Flash forward in my career 20-odd years later and I find myself working in an industry, social media, which does just the same. I launched a career in this field over six years ago because I was excited by the power of this new medium to bring about change. What I saw very clearly was that social media was the ultimate democratization of ideas. Anyone could speak – we all had a megaphone in our blogs, our tweets, our Facebook status updates. If an idea was good enough, strong enough, it could be seen, absorbed and passed on to others. For a person like me who had devoted a quarter of a century to working with big media, big PR and big advertising, I was infatuated with the concept that good ideas could be distributed outside of an advertising campaign and without regard to any editors fickle preferences.

Last night I witnessed that democratization of ideas with the woman who stood on a stage and inspired us so long ago. We joined forces with Mary Fisher and her team to launch the #DeedADay movement. The movement is inspired by a bracelet Mary designed called the 100 Good Deeds bracelet. It’s made by vulnerable women in Haiti, Rwanda, South Africa, Uganda, Zambia, India, and Bali. The bracelet is strung with 100 beads and wraps around your wrist. There is a small rubber ring among the 100 beads and the idea is you wear the bracelet both as an ethical fashion statement and as a reminder to do good deeds. Every time you do a good deed — going out of your way to do something kind for others — you move the ring over until you get to 100 beads.

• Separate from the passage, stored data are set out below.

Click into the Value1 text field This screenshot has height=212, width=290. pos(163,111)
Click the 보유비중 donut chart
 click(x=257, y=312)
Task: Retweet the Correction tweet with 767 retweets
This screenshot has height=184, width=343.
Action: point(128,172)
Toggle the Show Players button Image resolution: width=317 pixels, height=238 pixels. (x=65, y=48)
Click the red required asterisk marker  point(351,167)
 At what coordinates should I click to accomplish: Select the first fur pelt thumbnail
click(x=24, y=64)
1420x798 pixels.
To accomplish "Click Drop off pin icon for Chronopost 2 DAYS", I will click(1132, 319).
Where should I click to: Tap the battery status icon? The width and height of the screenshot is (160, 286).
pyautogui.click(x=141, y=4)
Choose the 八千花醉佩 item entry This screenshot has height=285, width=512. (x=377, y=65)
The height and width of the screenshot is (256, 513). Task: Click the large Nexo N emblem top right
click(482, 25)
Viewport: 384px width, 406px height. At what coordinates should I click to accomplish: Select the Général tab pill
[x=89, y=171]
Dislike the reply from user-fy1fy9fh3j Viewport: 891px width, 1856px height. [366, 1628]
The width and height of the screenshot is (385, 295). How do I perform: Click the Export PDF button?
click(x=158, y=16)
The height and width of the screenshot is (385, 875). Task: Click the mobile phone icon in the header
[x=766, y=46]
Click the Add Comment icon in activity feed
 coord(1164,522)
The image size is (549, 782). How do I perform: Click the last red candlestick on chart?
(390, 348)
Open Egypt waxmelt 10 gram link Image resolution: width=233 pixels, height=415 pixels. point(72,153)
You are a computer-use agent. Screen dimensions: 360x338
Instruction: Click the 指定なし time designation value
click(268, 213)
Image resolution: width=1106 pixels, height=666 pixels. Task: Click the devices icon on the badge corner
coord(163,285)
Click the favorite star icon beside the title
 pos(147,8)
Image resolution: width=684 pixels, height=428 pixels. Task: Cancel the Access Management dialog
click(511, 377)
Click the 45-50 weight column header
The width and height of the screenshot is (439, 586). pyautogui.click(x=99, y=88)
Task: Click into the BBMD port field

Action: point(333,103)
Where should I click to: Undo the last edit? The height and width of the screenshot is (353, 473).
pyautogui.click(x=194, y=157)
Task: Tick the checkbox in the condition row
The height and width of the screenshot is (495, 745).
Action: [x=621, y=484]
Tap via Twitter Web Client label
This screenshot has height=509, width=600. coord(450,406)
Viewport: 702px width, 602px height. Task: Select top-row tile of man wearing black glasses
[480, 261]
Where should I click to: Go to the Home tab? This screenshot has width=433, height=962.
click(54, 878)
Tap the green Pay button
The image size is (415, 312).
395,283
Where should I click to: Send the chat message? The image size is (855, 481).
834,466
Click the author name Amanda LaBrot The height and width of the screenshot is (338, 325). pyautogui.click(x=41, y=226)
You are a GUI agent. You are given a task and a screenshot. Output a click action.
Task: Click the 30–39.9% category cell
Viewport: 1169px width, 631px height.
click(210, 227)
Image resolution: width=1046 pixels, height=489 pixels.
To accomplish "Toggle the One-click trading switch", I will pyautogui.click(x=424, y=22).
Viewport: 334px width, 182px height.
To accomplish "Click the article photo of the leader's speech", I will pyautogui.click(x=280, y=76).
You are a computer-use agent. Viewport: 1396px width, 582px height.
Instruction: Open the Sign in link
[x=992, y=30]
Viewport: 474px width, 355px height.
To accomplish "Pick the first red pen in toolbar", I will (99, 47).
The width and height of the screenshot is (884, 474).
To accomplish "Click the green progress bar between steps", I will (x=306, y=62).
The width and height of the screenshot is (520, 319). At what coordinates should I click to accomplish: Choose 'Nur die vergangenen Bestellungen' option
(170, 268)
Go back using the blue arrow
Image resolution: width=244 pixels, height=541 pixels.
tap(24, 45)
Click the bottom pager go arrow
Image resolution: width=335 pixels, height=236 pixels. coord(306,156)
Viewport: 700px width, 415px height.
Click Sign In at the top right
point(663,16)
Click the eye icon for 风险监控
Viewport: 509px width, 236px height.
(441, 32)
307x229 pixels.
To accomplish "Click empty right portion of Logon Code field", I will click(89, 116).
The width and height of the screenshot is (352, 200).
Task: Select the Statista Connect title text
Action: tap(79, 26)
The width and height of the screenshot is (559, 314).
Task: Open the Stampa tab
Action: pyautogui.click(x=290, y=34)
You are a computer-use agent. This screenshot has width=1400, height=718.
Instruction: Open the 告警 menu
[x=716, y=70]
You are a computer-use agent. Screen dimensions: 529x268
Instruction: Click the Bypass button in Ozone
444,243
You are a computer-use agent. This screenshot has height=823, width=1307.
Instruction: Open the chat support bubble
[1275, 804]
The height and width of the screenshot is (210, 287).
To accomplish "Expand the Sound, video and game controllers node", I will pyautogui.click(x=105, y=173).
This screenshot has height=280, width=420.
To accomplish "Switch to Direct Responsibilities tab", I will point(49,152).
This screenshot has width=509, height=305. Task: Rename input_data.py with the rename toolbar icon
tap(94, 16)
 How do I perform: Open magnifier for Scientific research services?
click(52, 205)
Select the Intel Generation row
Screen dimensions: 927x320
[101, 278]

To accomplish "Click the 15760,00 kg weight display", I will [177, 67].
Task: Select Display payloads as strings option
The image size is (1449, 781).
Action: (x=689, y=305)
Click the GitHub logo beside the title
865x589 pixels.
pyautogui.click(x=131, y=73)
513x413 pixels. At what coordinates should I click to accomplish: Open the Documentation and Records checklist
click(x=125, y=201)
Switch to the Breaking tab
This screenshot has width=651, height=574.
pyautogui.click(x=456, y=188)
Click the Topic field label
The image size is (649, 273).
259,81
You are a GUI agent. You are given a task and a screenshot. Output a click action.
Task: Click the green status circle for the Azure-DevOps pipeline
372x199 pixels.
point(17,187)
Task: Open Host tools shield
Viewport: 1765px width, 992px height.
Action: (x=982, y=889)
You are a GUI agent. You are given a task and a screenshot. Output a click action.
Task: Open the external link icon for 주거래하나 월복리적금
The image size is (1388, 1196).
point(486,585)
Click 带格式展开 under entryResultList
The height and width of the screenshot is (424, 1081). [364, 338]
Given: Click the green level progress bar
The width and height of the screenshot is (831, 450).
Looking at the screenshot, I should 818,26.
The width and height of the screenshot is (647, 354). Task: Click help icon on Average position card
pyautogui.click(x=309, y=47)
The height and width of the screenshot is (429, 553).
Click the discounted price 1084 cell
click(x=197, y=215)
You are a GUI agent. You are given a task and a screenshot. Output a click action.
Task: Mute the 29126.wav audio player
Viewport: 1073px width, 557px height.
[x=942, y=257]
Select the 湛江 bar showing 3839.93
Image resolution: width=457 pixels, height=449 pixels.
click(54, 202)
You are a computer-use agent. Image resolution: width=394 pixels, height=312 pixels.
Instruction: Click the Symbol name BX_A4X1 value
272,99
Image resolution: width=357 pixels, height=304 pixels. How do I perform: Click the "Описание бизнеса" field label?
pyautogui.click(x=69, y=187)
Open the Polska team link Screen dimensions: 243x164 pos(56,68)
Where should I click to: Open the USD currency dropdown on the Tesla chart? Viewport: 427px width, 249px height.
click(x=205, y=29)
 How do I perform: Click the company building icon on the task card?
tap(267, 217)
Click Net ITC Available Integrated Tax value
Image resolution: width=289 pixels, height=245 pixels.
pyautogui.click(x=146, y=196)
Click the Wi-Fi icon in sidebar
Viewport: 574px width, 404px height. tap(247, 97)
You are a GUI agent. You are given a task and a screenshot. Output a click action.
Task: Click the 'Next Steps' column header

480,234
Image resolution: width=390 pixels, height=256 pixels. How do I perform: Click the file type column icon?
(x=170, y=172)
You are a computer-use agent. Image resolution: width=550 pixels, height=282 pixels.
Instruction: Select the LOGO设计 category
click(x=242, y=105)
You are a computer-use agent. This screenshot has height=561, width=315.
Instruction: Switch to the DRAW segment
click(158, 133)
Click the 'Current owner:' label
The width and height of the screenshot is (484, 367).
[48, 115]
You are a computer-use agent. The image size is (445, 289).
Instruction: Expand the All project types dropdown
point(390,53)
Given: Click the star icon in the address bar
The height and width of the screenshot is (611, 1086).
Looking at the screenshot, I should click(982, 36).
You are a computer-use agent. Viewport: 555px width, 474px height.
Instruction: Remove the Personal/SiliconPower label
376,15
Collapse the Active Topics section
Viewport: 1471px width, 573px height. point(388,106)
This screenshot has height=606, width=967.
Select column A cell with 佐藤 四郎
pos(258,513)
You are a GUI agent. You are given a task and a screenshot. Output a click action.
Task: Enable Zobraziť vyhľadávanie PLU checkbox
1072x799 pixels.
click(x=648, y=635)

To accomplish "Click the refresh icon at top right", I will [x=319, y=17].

I met Mary last year in Haiti and talked to her (a little too enthusiastically) about the power of social media to change the world. I guess she remembered our conversation because she asked me to do something connected to the theme of New Year’s resolutions. Sharing the message of doing good deeds felt bigger than me and my firm alone, so I called a few of my friends who run major blogging social media networks. I reached out to Stacey Ferguson of Blogalicious and the b-Link Marketing Network, Ana Flores of Latina Bloggers Connect, Jyl Johnson Pattee of MomItForward, Barbara Jones of the One2One Network, Cat Lincoln of Clever Girls Collective, Nadia Jones of the Niche Parent Network, and Kelby Carr of the Type A Parent network. They all agreed to join forces with me and ask their collective networks to share the #DeedADay movement on their blogs, Facebook, Twitter, Instagram and Twitter channels. I hate to use the word viral, but there’s no other way to describe what happened. #DeedADay is everywhere on social media. With over 40 blog posts to date (what will ultimately be 80+ posts total), 6500 social posts and 1100+ individuals who’ve participated, we’re at 50+ million impressions.

Last night we teamed up with Jyl who runs the popular Twitter chat #GNO. We began talking to women across the country about how they think about good deeds. We hit a nerve and the Twitter stream lit up. In one short hour, we generated 25 million impressions. Women talked about ethical fashion, the importance of teaching their children to do good deeds and setting good deed resolutions in 2015. At one point, even Rosie O’Donnell, who’s known as simply @Rosie on Twitter joined the conversation.

Rosie O’Donnell

A screenshot from the #GNO #DeedADay Twitter chat - Rosie shows off her 100 Good Deeds Bracelet.

As we head in to 2015, I’m heartened to know that initiatives like doing good deeds can build momentum in social media, the democratization is alive and strong, and the fact that one women’s voice can make a difference.